**DATA IN THIS EXERCISE:**
──────
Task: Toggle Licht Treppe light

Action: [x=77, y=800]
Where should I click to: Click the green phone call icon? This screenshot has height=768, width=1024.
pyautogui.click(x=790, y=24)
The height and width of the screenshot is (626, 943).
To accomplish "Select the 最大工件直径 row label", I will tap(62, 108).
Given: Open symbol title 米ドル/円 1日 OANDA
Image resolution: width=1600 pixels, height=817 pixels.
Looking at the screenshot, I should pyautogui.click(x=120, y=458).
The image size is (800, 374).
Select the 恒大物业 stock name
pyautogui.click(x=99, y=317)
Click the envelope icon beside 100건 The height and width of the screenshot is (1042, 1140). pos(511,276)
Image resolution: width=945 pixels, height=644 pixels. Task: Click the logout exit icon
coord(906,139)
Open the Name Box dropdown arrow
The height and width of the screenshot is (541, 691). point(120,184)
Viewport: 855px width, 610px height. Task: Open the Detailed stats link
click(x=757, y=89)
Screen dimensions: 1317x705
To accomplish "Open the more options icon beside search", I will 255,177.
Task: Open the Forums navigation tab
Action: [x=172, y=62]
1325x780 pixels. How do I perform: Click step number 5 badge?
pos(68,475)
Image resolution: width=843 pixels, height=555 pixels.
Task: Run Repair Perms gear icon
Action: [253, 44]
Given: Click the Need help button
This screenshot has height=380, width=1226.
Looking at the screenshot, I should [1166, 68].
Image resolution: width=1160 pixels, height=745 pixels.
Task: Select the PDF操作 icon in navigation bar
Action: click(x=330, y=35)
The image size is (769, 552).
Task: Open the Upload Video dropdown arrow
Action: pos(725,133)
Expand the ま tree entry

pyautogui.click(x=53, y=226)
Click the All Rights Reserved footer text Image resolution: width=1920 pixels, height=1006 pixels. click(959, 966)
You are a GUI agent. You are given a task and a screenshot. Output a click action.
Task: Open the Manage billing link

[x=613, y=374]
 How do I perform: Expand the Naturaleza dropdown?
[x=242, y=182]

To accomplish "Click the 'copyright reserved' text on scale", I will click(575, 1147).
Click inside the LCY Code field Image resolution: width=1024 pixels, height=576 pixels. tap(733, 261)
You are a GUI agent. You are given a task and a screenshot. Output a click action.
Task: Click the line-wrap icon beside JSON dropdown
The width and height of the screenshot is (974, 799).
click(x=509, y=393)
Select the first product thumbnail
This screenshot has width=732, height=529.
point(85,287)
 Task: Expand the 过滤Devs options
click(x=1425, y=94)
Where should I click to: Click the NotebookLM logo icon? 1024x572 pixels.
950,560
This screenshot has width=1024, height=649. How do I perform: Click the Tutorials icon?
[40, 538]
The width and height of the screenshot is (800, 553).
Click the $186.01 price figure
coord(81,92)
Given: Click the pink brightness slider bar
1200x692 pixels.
──────
**TASK TO COMPLETE:**
Return a word-for-word copy of the lines above from the one holding "The image size is (800, 374)." through the one holding "Given: Click the Need help button", with both of them included and nothing besides.

**YOUR SOLUTION:**
The image size is (800, 374).
Select the 恒大物业 stock name
pyautogui.click(x=99, y=317)
Click the envelope icon beside 100건 The height and width of the screenshot is (1042, 1140). pos(511,276)
Image resolution: width=945 pixels, height=644 pixels. Task: Click the logout exit icon
coord(906,139)
Open the Name Box dropdown arrow
The height and width of the screenshot is (541, 691). point(120,184)
Viewport: 855px width, 610px height. Task: Open the Detailed stats link
click(x=757, y=89)
Screen dimensions: 1317x705
To accomplish "Open the more options icon beside search", I will 255,177.
Task: Open the Forums navigation tab
Action: [x=172, y=62]
1325x780 pixels. How do I perform: Click step number 5 badge?
pos(68,475)
Image resolution: width=843 pixels, height=555 pixels.
Task: Run Repair Perms gear icon
Action: [253, 44]
Given: Click the Need help button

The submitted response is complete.